TEXTO FORNECIDO:

..............................

Consenso sobre uso medicinal
A discussão sobre o tema foi convocada pelo senador Sérgio Petecão (PSD-AC), relator da sugestão legislativa na Casa. O curioso é que, em setembro, ele havia se manifestado de forma contrária ao prosseguimento da tramitação no Senado. Mas, nesta quinta, ao fim da audiência pública, Petecão reconheceu que há consenso em relação ao cultivo para uso estritamente medicinal:
“A proposta é polêmica, até porque é uma sugestão popular… Mas uma coisa me tranquilizou: não vi ninguém aqui, pelo menos aqui, contra o uso de cannabis, o uso de maconha para fins medicinais.”
Para a audiência, foram chamadas pessoas a favor e contra a descriminalização do plantio da cannabis para uso pessoal. A jornalista Andreia de Souza, membro do Movimento Brasil Sem Drogas, disse temer que o cultivo caseiro, ainda que para fins medicinais, abra brecha para que mais pessoas tenham acesso à planta.
“No Estado do Colorado (EUA), a venda da droga é proibida para menores de 21 anos. Mesmo assim, sete em cada dez adolescentes em tratamento contra dependência química admitiram ter usado ‘maconha medicinal’ de outra pessoa e, em média, isso ocorreu 50 vezes por ano”, apontou.
Nos Estados Unidos, há uma forte resistência das indústrias de bebidas e de cigarros ao uso recreativo da maconha, que já é legalizado em alguns estados. Conforme noticiou The Intercept no ano passado, essas marcas financiam campanhas contrárias à cannabis porque temem perder mercado para a erva.
Supremo discute descriminalização
Cristiano Maronna, presidente do Instituto Brasileiro de Ciências Criminais (IBCCRIM) e secretário executivo da Plataforma Brasileira da Política de Drogas, afirmou, por sua vez, que é preciso abandonar os tabus sobre o tema:
“É preciso deixar de lado o tabu moral e é preciso acreditar que uma política de drogas precisa ser justa, eficaz e humana. Tudo que a nossa política antidrogas hoje não é. A descriminalização do cultivo de cannabis para uso próprio é uma realidade. E se o Senado não se manifestar, o Supremo Tribunal Federal, na análise do recurso extraordinário 635659, irá tratar desse assunto. O voto do ministro (Luís Roberto) Barroso nesse julgamento já diz: quem plantar até seis plantas florescendo será considerado usuário.”

..............................

Registros armazenados:
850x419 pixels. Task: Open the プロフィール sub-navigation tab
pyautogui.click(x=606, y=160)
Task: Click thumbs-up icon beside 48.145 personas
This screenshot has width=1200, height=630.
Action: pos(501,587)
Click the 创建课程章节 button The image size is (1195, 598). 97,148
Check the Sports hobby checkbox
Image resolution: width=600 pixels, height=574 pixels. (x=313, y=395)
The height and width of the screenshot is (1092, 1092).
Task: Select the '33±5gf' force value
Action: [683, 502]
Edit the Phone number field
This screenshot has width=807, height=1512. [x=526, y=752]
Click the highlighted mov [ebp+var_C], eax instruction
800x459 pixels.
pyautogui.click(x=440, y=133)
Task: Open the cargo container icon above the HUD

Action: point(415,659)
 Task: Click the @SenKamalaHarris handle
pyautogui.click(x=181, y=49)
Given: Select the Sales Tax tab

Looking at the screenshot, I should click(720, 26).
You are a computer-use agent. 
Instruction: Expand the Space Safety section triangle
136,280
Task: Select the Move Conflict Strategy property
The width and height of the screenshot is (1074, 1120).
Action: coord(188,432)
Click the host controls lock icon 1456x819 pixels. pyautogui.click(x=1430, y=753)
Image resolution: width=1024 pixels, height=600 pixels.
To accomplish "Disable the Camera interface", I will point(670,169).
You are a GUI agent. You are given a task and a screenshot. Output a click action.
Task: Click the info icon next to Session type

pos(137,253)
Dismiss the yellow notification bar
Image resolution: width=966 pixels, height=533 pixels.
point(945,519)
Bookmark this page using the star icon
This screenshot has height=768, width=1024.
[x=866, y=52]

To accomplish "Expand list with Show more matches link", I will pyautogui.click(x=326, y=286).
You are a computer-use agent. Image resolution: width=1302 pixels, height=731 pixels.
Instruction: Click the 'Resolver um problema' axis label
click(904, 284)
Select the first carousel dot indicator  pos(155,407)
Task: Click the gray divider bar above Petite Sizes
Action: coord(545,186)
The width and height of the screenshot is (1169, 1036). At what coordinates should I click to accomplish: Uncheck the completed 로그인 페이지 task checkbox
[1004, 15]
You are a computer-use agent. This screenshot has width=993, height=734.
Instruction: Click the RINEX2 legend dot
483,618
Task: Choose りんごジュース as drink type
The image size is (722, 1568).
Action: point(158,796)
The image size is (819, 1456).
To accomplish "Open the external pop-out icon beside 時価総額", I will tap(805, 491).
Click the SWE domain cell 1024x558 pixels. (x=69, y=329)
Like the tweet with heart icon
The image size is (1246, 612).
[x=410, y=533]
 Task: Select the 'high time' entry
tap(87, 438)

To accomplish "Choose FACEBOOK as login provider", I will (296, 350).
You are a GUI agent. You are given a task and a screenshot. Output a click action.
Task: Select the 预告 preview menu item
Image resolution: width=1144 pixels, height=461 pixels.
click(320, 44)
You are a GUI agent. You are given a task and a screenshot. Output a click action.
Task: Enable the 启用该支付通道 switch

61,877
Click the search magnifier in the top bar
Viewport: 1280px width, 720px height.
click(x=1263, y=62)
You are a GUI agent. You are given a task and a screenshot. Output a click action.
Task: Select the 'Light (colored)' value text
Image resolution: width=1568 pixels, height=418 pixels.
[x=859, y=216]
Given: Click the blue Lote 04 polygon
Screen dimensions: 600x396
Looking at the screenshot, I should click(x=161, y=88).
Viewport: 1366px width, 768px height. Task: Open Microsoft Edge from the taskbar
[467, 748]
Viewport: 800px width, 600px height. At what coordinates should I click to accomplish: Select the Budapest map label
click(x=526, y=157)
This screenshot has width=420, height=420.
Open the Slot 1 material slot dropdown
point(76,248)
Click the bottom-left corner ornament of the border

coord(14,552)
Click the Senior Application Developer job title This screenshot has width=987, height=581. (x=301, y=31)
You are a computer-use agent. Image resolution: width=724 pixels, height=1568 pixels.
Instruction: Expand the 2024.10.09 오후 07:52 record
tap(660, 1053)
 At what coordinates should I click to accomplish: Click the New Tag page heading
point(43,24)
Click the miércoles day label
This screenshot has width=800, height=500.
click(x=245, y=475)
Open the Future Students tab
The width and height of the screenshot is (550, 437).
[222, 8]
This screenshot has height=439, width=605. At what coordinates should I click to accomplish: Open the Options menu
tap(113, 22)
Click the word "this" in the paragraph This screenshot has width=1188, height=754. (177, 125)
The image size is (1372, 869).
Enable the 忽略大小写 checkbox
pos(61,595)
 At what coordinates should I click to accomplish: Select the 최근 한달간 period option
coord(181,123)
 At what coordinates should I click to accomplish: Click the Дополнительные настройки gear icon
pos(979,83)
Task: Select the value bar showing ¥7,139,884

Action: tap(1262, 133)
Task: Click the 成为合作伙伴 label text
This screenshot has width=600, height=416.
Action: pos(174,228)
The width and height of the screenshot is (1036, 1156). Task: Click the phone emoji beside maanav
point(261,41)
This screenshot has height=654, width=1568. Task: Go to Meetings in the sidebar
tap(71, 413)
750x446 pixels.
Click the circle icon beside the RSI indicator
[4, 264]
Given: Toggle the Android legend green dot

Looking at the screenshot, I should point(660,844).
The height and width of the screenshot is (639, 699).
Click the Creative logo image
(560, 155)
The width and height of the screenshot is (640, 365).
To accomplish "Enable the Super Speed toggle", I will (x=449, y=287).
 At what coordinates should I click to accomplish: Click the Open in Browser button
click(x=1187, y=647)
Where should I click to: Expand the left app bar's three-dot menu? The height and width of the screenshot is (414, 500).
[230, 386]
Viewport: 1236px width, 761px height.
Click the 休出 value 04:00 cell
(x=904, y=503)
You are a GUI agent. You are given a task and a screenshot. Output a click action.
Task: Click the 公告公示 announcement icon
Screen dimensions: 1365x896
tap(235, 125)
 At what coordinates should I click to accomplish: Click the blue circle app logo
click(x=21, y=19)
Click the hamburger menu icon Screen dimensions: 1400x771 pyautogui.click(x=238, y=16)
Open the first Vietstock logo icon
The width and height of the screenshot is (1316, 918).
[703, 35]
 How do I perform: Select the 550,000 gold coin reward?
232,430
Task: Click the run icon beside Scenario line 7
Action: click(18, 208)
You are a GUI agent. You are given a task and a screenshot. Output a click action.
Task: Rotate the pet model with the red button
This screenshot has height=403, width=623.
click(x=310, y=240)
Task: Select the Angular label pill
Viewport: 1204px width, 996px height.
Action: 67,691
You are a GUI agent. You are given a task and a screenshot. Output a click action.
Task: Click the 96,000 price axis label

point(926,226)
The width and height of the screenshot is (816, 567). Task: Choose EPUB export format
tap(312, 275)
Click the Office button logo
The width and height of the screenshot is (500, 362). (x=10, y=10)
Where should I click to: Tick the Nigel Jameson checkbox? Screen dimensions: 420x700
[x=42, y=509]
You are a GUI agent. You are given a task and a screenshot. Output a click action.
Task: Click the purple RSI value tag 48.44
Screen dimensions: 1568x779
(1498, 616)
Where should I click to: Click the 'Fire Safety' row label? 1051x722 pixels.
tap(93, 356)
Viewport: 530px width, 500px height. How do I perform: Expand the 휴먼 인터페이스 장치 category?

..............................

REQUISITOS DO EXERCÍCIO: Dê continuidade ao texto sobre a audiência no Senado a respeito do cultivo de cannabis, começando logo após a última frase apresentada.

RESULTADO DA TAREFA:
O vice-presidente da Associação Nacional Pró-Vida e Pró-Família, o advogado Paulo Fernando Melo da Costa, que também preside o diretório regional do partido Patriota (ligado a Jair Bolsonaro) no Distrito Federal, criticou o posicionamento que está se desenhando no STF:
“Quando o Supremo quer descriminalizar, e já está 3 a 0 a votação, ele está fazendo ao arrepio da lei, ao arrepio da Constituição e desta Casa. Em outros países, como em Portugal, [a descriminalização do cultivo e do uso] não foi feita pelo Poder Judiciário, passou pelo parlamento.”
A professora Andrea Galassi, coordenadora do Centro de Referência Sobre Drogas e Vulnerabilidades Associadas da UnB, argumentou que as pessoas vão sempre usar drogas, apesar de todas as proibições, e que essa restrição só leva ao consumo de produtos sem qualidade, que podem prejudicar ainda mais severamente o cidadão:
“Será que o Brasil vai legalizar a maconha? Essa pergunta eu não faço mais. A pergunta é ‘quando’. Porque acredito que isso vá acontecer”.
Na consulta feita no site do Senado, a sugestão tinha até a tarde desta sexta (27) 123.729 votos favoráveis a seu prosseguimento. Outras 13.786 pessoas haviam votado não. Para começar a tramitar, a proposta, que foi apresentada por um cidadão, precisou alcançar 20 mil apoios em quatro meses. Caberá ao senador Petecão, porém, em seu relatório final, decidir pelo prosseguimento ou não da matéria na Casa.